Industri konstruksi di Indonesia saat ini tengah menghadapi tekanan berat yang mengancam keberlanjutan bisnis para pelakunya. Berdasarkan data dari Asosiasi Kontraktor Indonesia (AKI), terdapat sekitar 19 persen atau setidaknya 20 dari total 117 anggota asosiasi tersebut yang kini terancam gulung tikar. Krisis ini dipicu oleh kombinasi lonjakan harga bahan baku secara global dan kendala arus kas internal perusahaan yang belum menemui jalan keluar. Permasalahan ini memunculkan berbagai pertanyaan di kalangan masyarakat dan pelaku usaha mengenai apa yang sebenarnya terjadi di sektor yang sangat vital ini. Berikut adalah rangkuman tanya jawab mengenai situasi krisis yang sedang melanda sektor konstruksi nasional.
Mengapa banyak perusahaan konstruksi nasional terancam mengalami kebangkrutan?

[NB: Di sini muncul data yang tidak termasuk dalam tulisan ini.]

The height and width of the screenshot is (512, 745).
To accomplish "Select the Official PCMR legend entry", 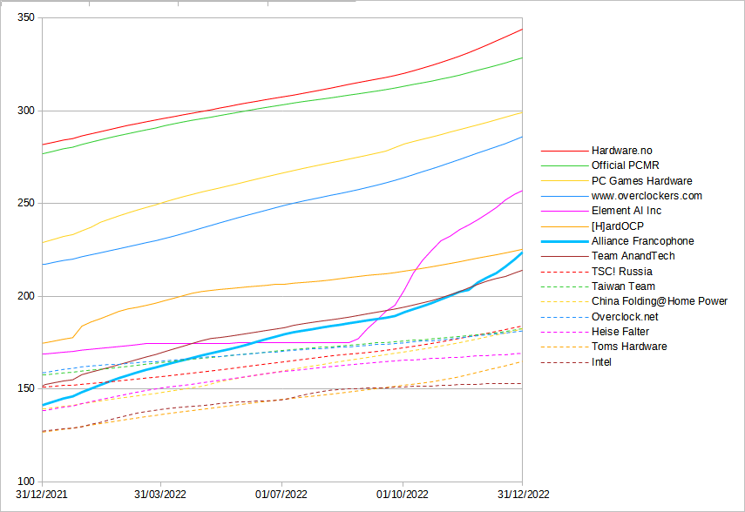I will (x=625, y=165).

Kondisi ini disebabkan oleh tekanan berat pada industri konstruksi yang diperburuk oleh meletusnya perang antara Amerika Serikat dan Israel melawan Iran. Konflik geopolitik tersebut memicu kenaikan harga minyak dunia serta berbagai bahan baku utama konstruksi secara signifikan. Di sisi lain, margin keuntungan yang dimiliki oleh perusahaan konstruksi sangatlah tipis, yaitu hanya berkisar antara 2 persen hingga 3 persen. Dengan margin yang sangat minim tersebut, lonjakan biaya produksi secara langsung memukul kemampuan finansial perusahaan secara drastis, sehingga mengancam keberlangsungan operasional mereka.